Il lui présenta le papier contenant sa version télégraphi que : la dépêche était ainsi conçue :

« Ordre à M. le procureur général de Bordeaux de faire arrêter sur-le-champ et d’envoyer à Paris le nommé Hector de Cransac et ses complices, accusés d’escroqueries nombreuses et de corruption envers un fonctionnaire public. »

Fanny était atterrée.

— Eh bien ! qu’en pensez-vous ? demanda le vicomte avec ironie ; l’expérience est gentille, n’est-ce pas ? Est-ce clair ?… « Et ses complices, » avez-vous bien compris ce petit détail, ma chère ? « ses complices, c’est-à-dire tous ceux qui sont en rapport immédiat avec ma personne, qui partagent le produit de mes opérations… Maintenant vous savez à quoi vous êtes exposée, si l’on vous trouve en ma compagnie ; choisissez le parti qui vous conviendra le mieux.

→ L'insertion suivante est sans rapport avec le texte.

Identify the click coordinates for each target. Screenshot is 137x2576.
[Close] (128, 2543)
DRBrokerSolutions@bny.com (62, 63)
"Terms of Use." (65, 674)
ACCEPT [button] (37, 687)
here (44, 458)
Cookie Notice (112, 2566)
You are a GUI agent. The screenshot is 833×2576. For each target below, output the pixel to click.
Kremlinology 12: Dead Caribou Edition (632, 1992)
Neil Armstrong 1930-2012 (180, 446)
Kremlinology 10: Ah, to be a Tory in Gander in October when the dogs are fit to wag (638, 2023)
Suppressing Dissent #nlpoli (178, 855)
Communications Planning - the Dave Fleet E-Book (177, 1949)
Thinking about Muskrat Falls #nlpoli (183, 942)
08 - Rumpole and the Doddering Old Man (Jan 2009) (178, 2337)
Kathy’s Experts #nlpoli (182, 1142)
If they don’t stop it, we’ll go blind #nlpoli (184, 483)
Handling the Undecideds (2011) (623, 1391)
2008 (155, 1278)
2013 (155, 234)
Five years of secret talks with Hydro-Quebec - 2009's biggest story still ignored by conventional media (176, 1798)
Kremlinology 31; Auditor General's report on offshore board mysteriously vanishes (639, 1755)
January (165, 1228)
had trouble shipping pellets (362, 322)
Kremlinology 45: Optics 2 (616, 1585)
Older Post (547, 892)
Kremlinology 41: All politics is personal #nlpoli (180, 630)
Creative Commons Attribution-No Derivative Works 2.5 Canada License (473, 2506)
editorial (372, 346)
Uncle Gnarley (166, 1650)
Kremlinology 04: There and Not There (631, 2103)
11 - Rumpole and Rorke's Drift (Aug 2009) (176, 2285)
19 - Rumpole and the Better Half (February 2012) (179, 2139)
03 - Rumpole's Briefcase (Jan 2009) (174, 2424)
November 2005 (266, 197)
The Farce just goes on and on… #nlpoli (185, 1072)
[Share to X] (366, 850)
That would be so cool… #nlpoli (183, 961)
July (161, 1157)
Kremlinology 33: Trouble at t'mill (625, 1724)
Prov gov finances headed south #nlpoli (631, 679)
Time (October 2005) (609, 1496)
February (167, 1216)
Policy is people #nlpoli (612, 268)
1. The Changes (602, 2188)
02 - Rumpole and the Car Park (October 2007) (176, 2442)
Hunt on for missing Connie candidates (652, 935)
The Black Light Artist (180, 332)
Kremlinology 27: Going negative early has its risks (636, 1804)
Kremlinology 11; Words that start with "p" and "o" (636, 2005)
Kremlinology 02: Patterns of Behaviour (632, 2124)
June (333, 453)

La jeune femme réfléchit quelques secondes :

— Je pars, dit-elle enfin d’un ton résolu.

— En ce cas vous avez dix minutes pour vous préparer. Quant à écrire des lettres, à faire des adieux, il n’y faut pas songer. M. le procureur général se montrera sans doute expéditif ; il importe que ce soir je sois loin d’ici et qu’on ait perdu complétement mes traces.

— Il suffit ; je serai prête.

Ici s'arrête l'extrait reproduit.